WRITTEN REQUEST:
Transcribe every row below verbatim, line for line, and leave the pictures out of your copy.

──────── EXERCISE INPUT ────────

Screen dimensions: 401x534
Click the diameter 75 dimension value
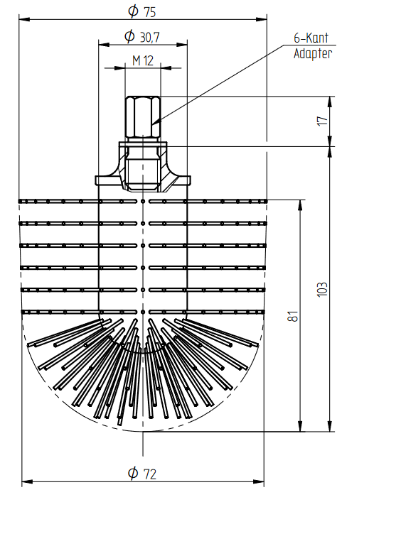[x=150, y=12]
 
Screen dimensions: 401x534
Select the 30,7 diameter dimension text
[x=150, y=37]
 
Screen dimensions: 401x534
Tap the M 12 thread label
[x=143, y=60]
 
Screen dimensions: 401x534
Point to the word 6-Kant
[x=311, y=38]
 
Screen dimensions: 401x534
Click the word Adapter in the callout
[x=313, y=53]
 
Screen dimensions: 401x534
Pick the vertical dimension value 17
[x=322, y=121]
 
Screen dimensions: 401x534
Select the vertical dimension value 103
[x=322, y=290]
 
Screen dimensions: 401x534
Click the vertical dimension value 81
[x=293, y=316]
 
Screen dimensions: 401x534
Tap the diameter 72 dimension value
[x=150, y=474]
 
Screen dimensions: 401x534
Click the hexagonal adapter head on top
[x=142, y=116]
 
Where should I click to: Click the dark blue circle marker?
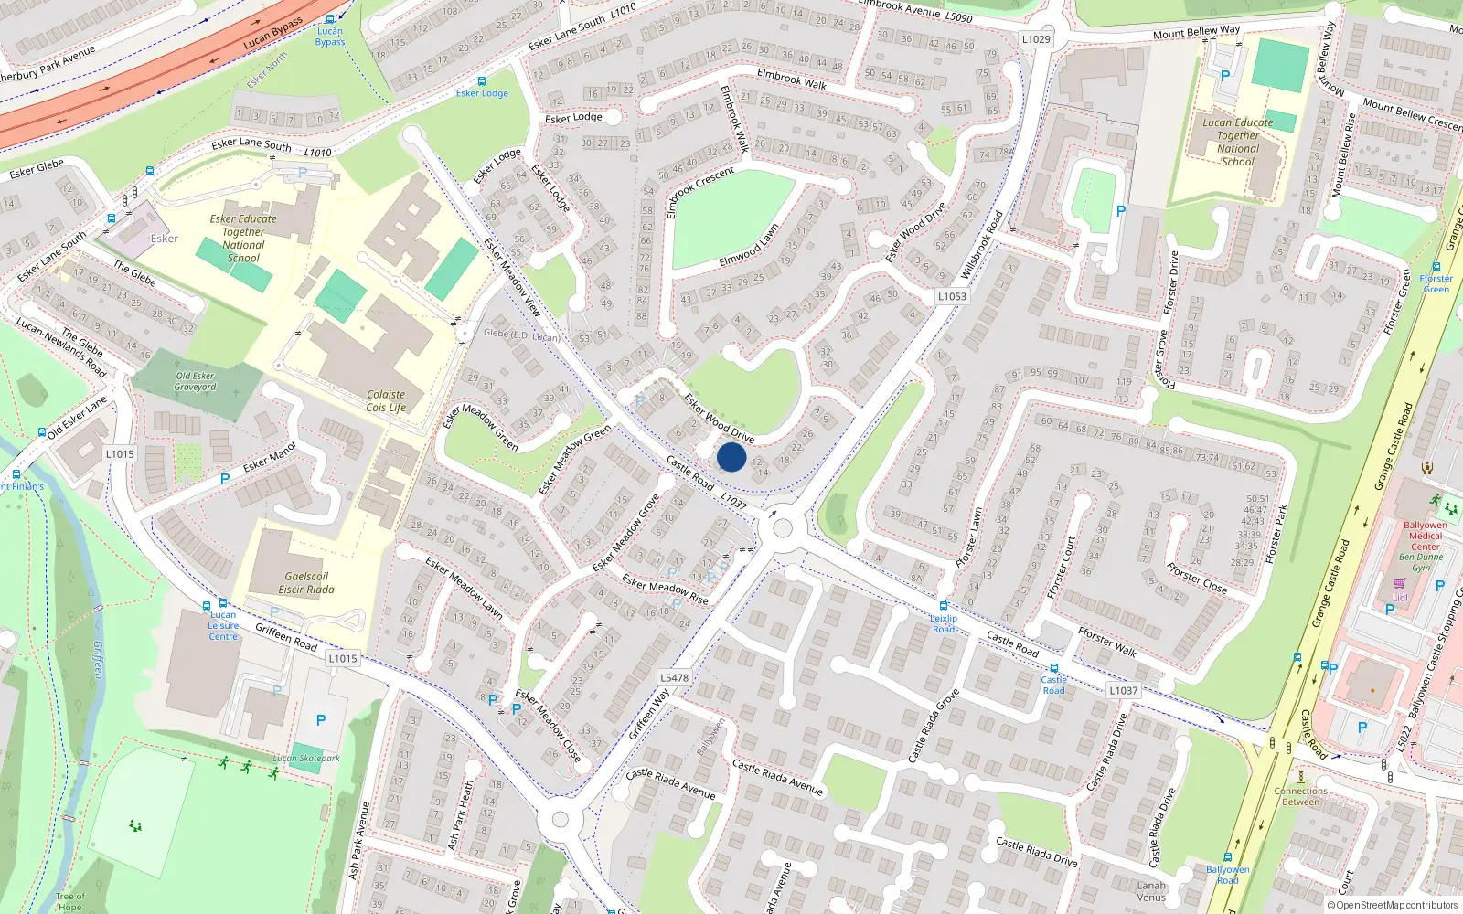point(732,457)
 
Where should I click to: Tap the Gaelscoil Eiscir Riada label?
point(306,583)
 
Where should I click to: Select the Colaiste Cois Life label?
point(386,401)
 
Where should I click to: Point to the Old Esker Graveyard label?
point(195,381)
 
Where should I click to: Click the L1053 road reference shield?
point(952,296)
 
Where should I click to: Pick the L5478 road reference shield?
point(674,677)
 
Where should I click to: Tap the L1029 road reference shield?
point(1036,39)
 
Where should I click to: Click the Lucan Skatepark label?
point(305,758)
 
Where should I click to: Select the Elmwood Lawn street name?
point(749,246)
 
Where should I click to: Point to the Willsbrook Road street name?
point(982,245)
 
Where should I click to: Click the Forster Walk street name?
point(1106,642)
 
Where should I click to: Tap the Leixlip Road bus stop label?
point(944,623)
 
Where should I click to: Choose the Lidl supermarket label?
point(1400,598)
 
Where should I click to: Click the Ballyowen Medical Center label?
point(1425,536)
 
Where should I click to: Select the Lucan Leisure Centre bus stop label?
point(223,625)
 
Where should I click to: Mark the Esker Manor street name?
point(270,457)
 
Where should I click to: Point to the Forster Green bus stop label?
point(1436,284)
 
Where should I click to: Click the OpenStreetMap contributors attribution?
point(1393,906)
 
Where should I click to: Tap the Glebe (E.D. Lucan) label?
point(521,335)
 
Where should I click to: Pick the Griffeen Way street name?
point(649,714)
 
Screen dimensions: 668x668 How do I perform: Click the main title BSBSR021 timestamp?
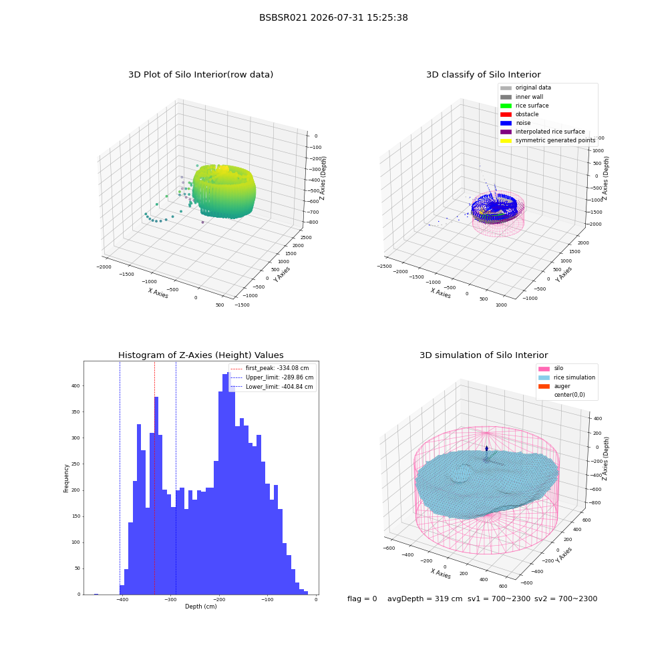coord(333,17)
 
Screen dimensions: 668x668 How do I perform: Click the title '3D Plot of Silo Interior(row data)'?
coord(200,75)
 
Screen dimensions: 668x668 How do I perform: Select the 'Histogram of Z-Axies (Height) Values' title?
coord(200,355)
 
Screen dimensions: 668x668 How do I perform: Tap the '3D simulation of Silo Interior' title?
coord(484,355)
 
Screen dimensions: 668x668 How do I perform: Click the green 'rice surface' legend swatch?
coord(506,106)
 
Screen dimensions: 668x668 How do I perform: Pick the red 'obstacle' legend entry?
coord(519,114)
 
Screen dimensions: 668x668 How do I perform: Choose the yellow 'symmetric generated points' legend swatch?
coord(506,140)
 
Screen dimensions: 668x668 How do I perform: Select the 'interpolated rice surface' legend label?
coord(550,132)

────────

ANSWER TO THE EXERCISE:
Screen dimensions: 401x534
Click the diameter 75 dimension value
[x=150, y=12]
 
Screen dimensions: 401x534
Select the 30,7 diameter dimension text
[x=150, y=37]
 
Screen dimensions: 401x534
Tap the M 12 thread label
[x=143, y=60]
 
Screen dimensions: 401x534
Point to the word 6-Kant
[x=311, y=38]
 
Screen dimensions: 401x534
Click the word Adapter in the callout
[x=313, y=53]
 
Screen dimensions: 401x534
Pick the vertical dimension value 17
[x=322, y=121]
 
Screen dimensions: 401x534
Select the vertical dimension value 103
[x=322, y=290]
 
Screen dimensions: 401x534
Click the vertical dimension value 81
[x=293, y=316]
 
Screen dimensions: 401x534
Tap the diameter 72 dimension value
[x=150, y=474]
 
Screen dimensions: 401x534
Click the hexagonal adapter head on top
[x=142, y=116]
 
Where should I click to: Click the dark blue circle marker?
point(732,457)
 
Where should I click to: Tap the Gaelscoil Eiscir Riada label?
point(306,583)
 
Where should I click to: Select the Colaiste Cois Life label?
point(386,401)
 
Where should I click to: Point to the Old Esker Graveyard label?
point(195,381)
 
Where should I click to: Click the L1053 road reference shield?
point(952,296)
 
Where should I click to: Pick the L5478 road reference shield?
point(674,677)
 
Where should I click to: Tap the L1029 road reference shield?
point(1036,39)
 
Where should I click to: Click the Lucan Skatepark label?
point(305,758)
 
Where should I click to: Select the Elmwood Lawn street name?
point(749,246)
 
Where should I click to: Point to the Willsbrook Road street name?
point(982,245)
 
Where should I click to: Click the Forster Walk street name?
point(1106,642)
 
Where should I click to: Tap the Leixlip Road bus stop label?
point(944,623)
 
Where should I click to: Choose the Lidl supermarket label?
point(1400,598)
 
Where should I click to: Click the Ballyowen Medical Center label?
point(1425,536)
 
Where should I click to: Select the Lucan Leisure Centre bus stop label?
point(223,625)
 
Where should I click to: Mark the Esker Manor street name?
point(270,457)
 
Where should I click to: Point to the Forster Green bus stop label?
point(1436,284)
 
Where should I click to: Click the OpenStreetMap contributors attribution?
point(1393,906)
 
Where should I click to: Tap the Glebe (E.D. Lucan) label?
point(521,335)
 
Where should I click to: Pick the Griffeen Way street name?
point(649,714)
 
Screen dimensions: 668x668 How do I perform: Click the main title BSBSR021 timestamp?
coord(333,17)
 
Screen dimensions: 668x668 How do I perform: Click the title '3D Plot of Silo Interior(row data)'?
coord(200,75)
 
Screen dimensions: 668x668 How do I perform: Select the 'Histogram of Z-Axies (Height) Values' title?
coord(200,355)
 
Screen dimensions: 668x668 How do I perform: Tap the '3D simulation of Silo Interior' title?
coord(484,355)
 
Screen dimensions: 668x668 How do I perform: Click the green 'rice surface' legend swatch?
coord(506,106)
 
Screen dimensions: 668x668 How do I perform: Pick the red 'obstacle' legend entry?
coord(519,114)
 
Screen dimensions: 668x668 How do I perform: Choose the yellow 'symmetric generated points' legend swatch?
coord(506,140)
 
Screen dimensions: 668x668 How do I perform: Select the 'interpolated rice surface' legend label?
coord(550,132)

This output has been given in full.